HP-SEC and AF4 are commonly used to determine fragments, oligomers, and aggregate content in (bio)pharmaceutical samples. While both techniques have numerous advantages, they also have a key fundamental limitation: in most cases, a change in solution condition (i.e., mobile phase) is required. This may alter a sample’s ‘true’ aggregate population before detection. SV-AUC can detect aggregates without any change in solution condition (if formulation components do not interfere with the detection). Thus, SV-AUC is often performed as an orthogonal method during the development of HP-SEC and AF4 to ensure the validity of their results.

SV-AUC and SE-AUC are very powerful methods for characterizing particulate species up to 200 nm, including viruses, virus-like particles, nanoparticles, liposomes, drug delivery systems and particle-based vaccines.

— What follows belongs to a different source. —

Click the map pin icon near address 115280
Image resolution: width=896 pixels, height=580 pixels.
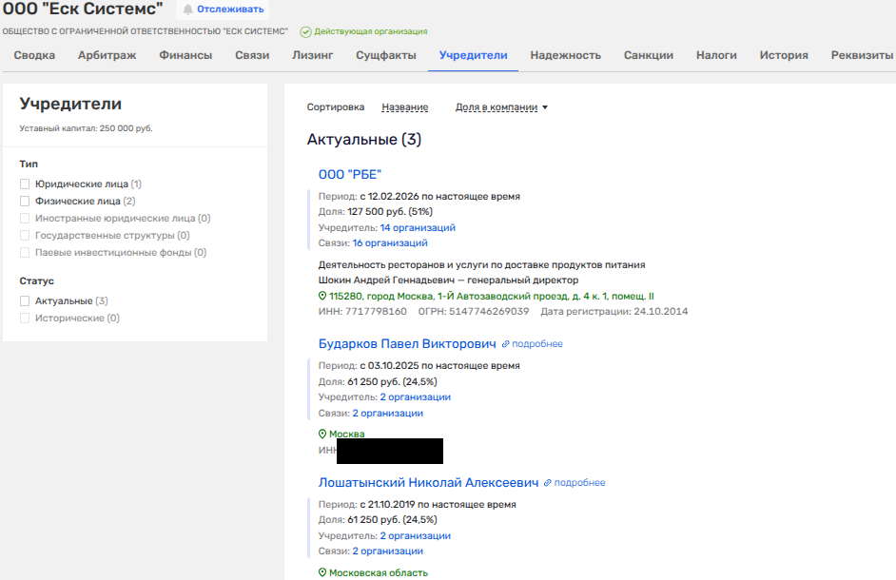coord(322,297)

While many analytical techniques cannot directly measure highly concentrated samples (such as >100 mg/ml antibody solutions), SV-AUC and SE-AUC can be applied to them, for example, during formulation screening, without the need for sample dilution. By applying interference optics, highly concentrated samples can often be analyzed by AUC ‘as-is,’ enabling an unaltered view of a sample’s properties.

SV-AUC and SE-AUC analyze viruses, such as retroviruses, lentiviruses, and adenoviruses, for sizes up to 200 nm. We offer stability testing of viruses by AUC as a stand-alone service or as part of a virus formulation development project. Our AUC experts can also combine the power of AUC with orthogonal methods such as AF4 for enhanced insights.

As a first-principle method, AUC does not rely on (internal) standards and is thus well suited for the reliable determination of interaction parameters (KD, Stoichiometry, B22). It does so without needing protein binding or immobilization (as required for surface plasma resonance Measurements).

Coriolis applies the latest AUC technology (Beckman Optima III), and high-speed sample rotors allow our scientists to use centrifugal forces of 290,00 xg, which can sediment peptides down to 1 kDa, thus enabling their analytical characterization.

SE-AUC is a very powerful technique that delivers the most accurate information on the (concentration-dependent) apparent molecular weight of the species in solution.

We are proud to offer fluorescence detection as an option for AUC analysis. This allows for an active analysis of labeled molecules in a sample mixture, excluding interferences from other (unlabeled) species.

Coriolis employs AUC instruments with fluorescence detection. This enables in-depth analysis of protein-protein interactions with fluorescent tracers, making possible modeling scenarios and assays tailored to specific research questions.

AUC measures undiluted samples, does not have a stationary phase and utilizes high-sensitivity UV or fluorescence detection. Thus, SV-AUC and SE-AUC make analytical characterization of low-concentration samples (for example, diluted virus preparations) possible.